Al volver a la península toda mi vida había dado un giro. Decidí ponerme a estudiar y desde aquel día los libros se convirtieron en mi prioridad absoluta. Así fui descubriendo que aquella isla en la que estuve tiene el nombre de San Borondón. En el siglo VI un monje irlandés llamado san Brandan de Clonfert salió de su tierra con el objetivo de encontrar el paraíso bíblico. Llegando el día de Pascua avistaron esta isla, a la que descendieron para honrar la festividad con una comida. A la mañana siguiente se vieron obligados, al igual que nosotros, a abandonar la isla porque esta desaparecía. La leyenda sigue y cuenta que Dios le reveló al santo que la pascua la habían celebrado sobre Jasconius, el primer pez que pobló los mares. No es la única historia que se cuenta de la isla, son muchos los navegantes que han creído pisarla, tantos que hasta el siglo XVIII aparecía en las cartas de navegación. Dicen los que no creen en estas cosas que siempre hay una explicación para poder descartar lo sobrenatural, tal vez sean efectos ópticos o quizá meteorológicos, también hay estudios sobre ello. De la misma forma, yo me pregunto cuál será la explicación a la historia del doble.

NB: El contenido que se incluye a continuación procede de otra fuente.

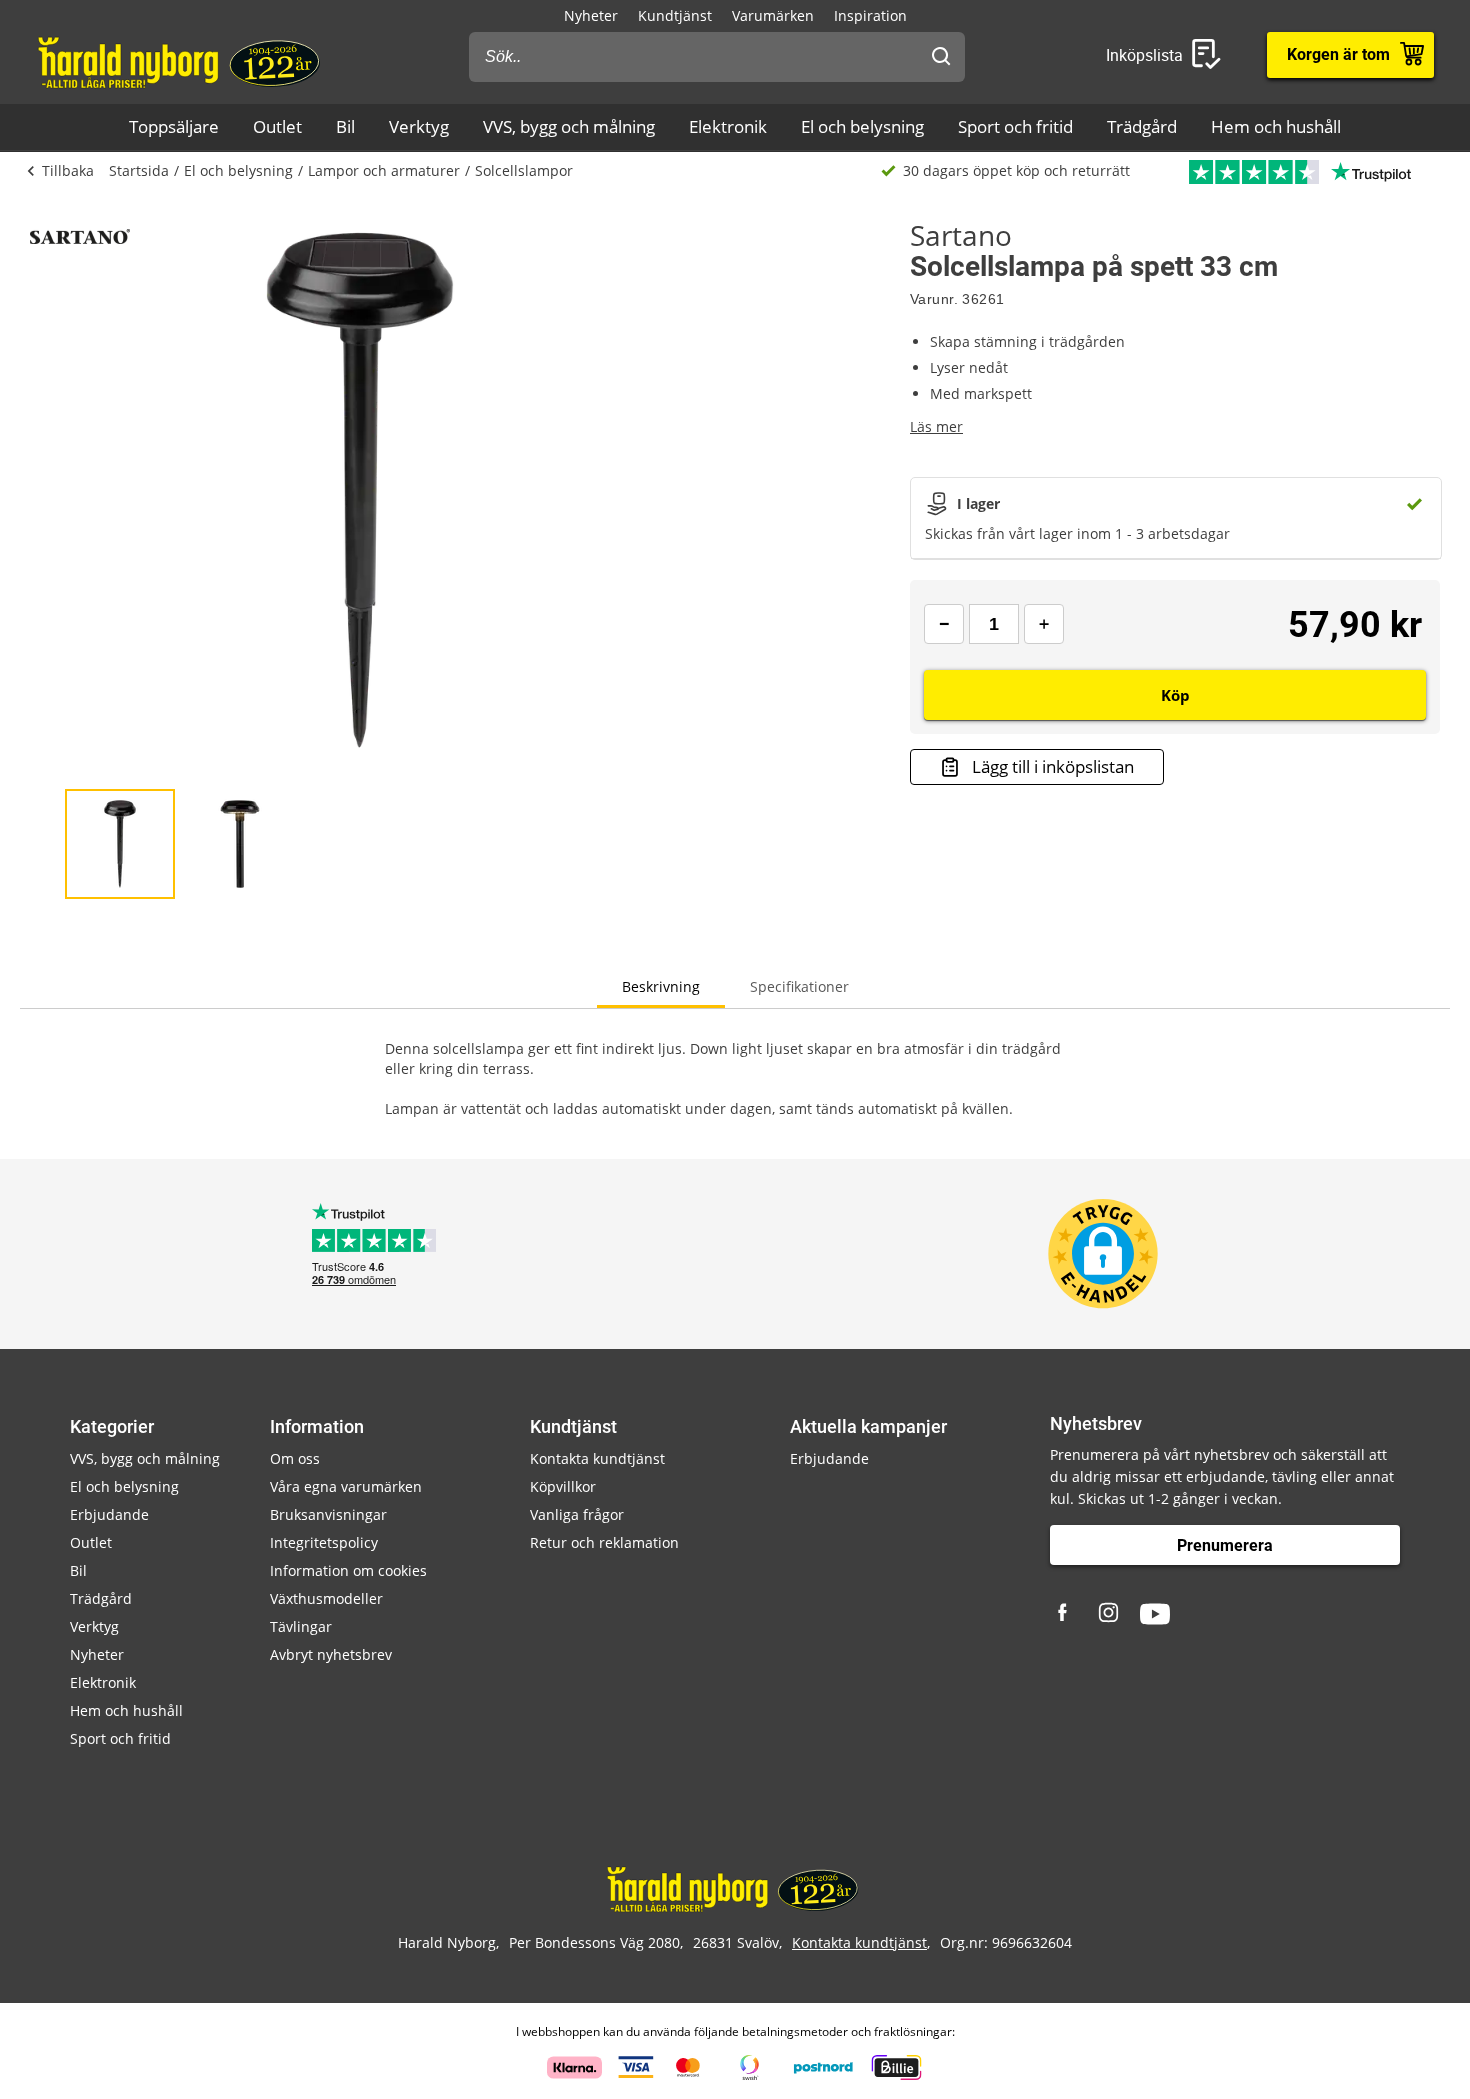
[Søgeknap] (941, 57)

Nota: El paisaje de este relato surgió de la idea de seguir buscando otras islas inexistentes en la red que me llevó primero a encontrar la isla de San Borondón a través del artículo de la revista Rincones del Atlántico y del proyecto realizado por Tarek Ode y David Olivera (del que están sacadas las fotografías y dibujo que ilustran este relato), posteriormente a conocer más del mitológico San Brendan a través de La Navigatio Sancti Brandani y finalmente a curiosear por la parte científica de la que nada usé en el relato. Paisaje e historia forman un todo, no podrían existir las revelaciones del doble de Franco si no hubiese encontrado la isla que permitía que todo fuese posible.